Brigadier General WILLIAMS,

Assistant Adjutant-General, Army of the Potomac:

GENERAL: I have seen no more of the enemy reported some time since. I send a dispatch received from General Torbert in reference to reported movements of Hood's [Hoke's] division. Some of the prisoners captured yesterday (from Kemper's brigade), who were in Butler's last fight on Monday, say that they forced him in between the Appomattox and James Rivers, and built a line of fortifications completely across, after which they sent a considerable part of their troops to re-enforce General Lee.

The line of battle reported this morning may have been some troops marching to Spotsylvania Court-House. I am sending reconnaissances on each principal road of infantry with skirmishers to find what is going on.

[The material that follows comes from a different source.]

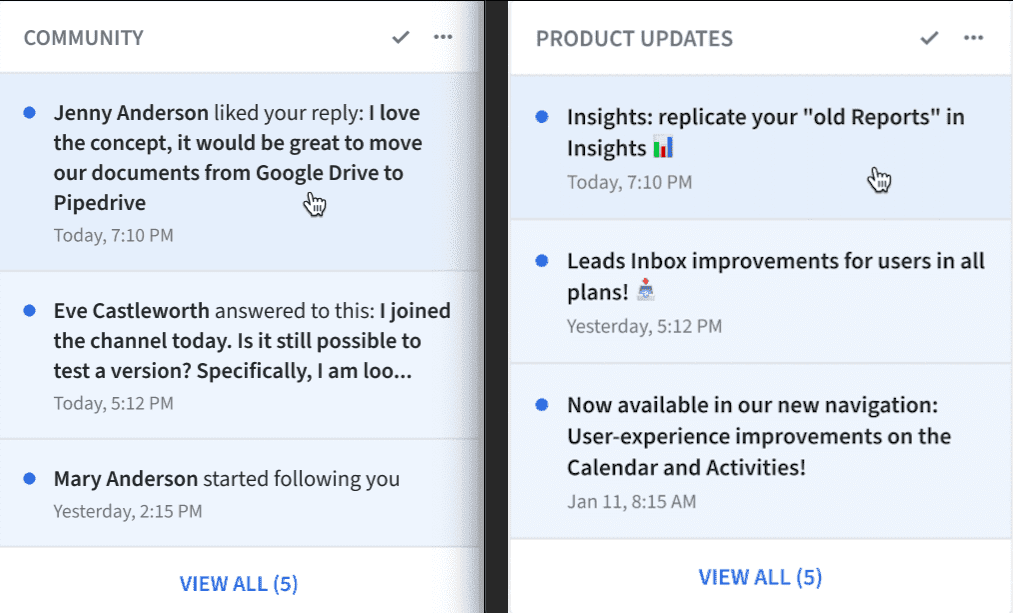Viewport: 1013px width, 613px height.
Task: View all 5 Product Updates
Action: click(x=760, y=577)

If any troops come down this way, in case of a fight they should be directed on Campbell's Tavern by a road leading from Fredericksbrug, and also in the direction of Spotsylvania. The position at Campbell's Tavern is a very commanding one, and in any troops come there I should connect with them, but my line is not long enough. This position at the tavern is a better position for my right than the one I have, but would throw my right out too much exposed to roads coming in from Spotsylvania Court-House. A very intelligent Irishwoman says that yesterday at Chesterfield was Breckinridge's division, Corse's brigade, and Rosser's cavalry. I sent some infantry to near New Bethel Church this morning. There is nothing seen on our right.

Your obedient servant,


Major-General of Volunteers, Commanding.

I don't believe at present that there is any enemy immediately in my front, except enemy's vedettes, which we fire at occasionally.

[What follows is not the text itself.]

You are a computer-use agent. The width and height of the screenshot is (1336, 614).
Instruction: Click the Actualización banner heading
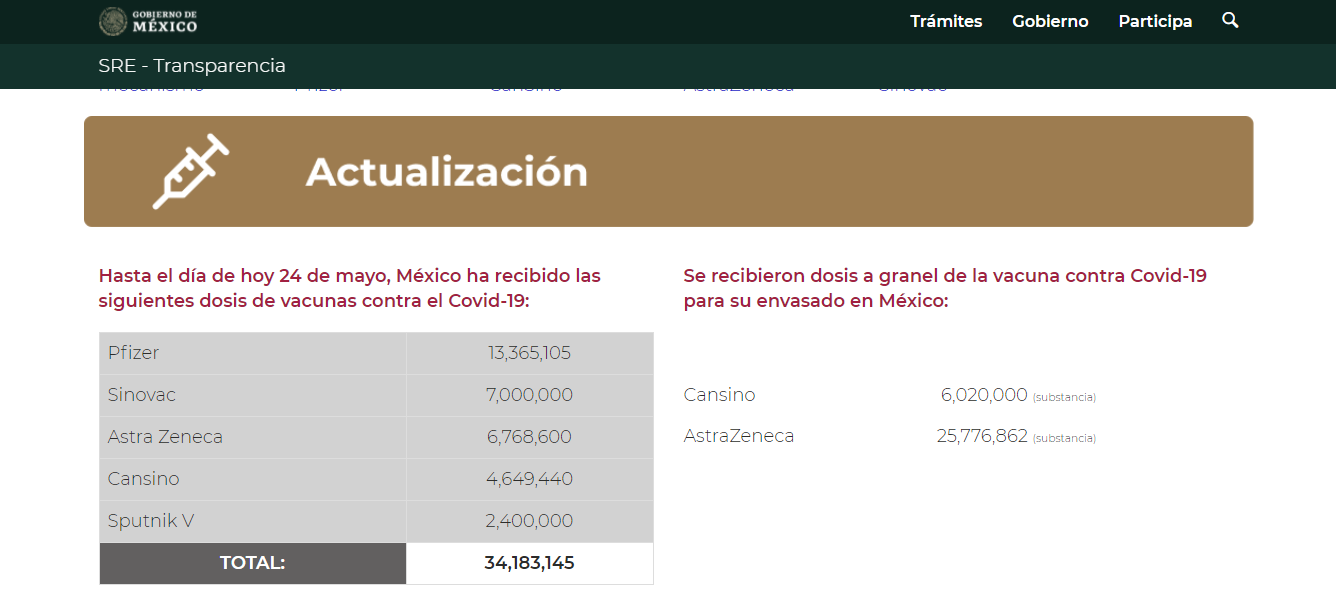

HEADQUARTERS CAVALRY, ARMY OF THE POTOMAC, May 22, 1864. (Received 12.20 p. m.)

Major-General HANCOCK,

Commanding Second Corps:

GENERAL: A negro has just come in, who left Chesterfield Station last night about dark. He says there were 10,000 or 12,000 troops there then of General Hood's [Hoke's] division, just come from Richmond, and that some of them were talking of going to Hanover Junction. He says there were not many men at Pole Cat Station last night. The above is about the amount of his information.

Very respectfully,


Brigadier-General of Volunteers.

P. S.-Is the information from the cavalry picketing on you right satisfactory?

Very respectfully,


Brigadier-General of Volunteers.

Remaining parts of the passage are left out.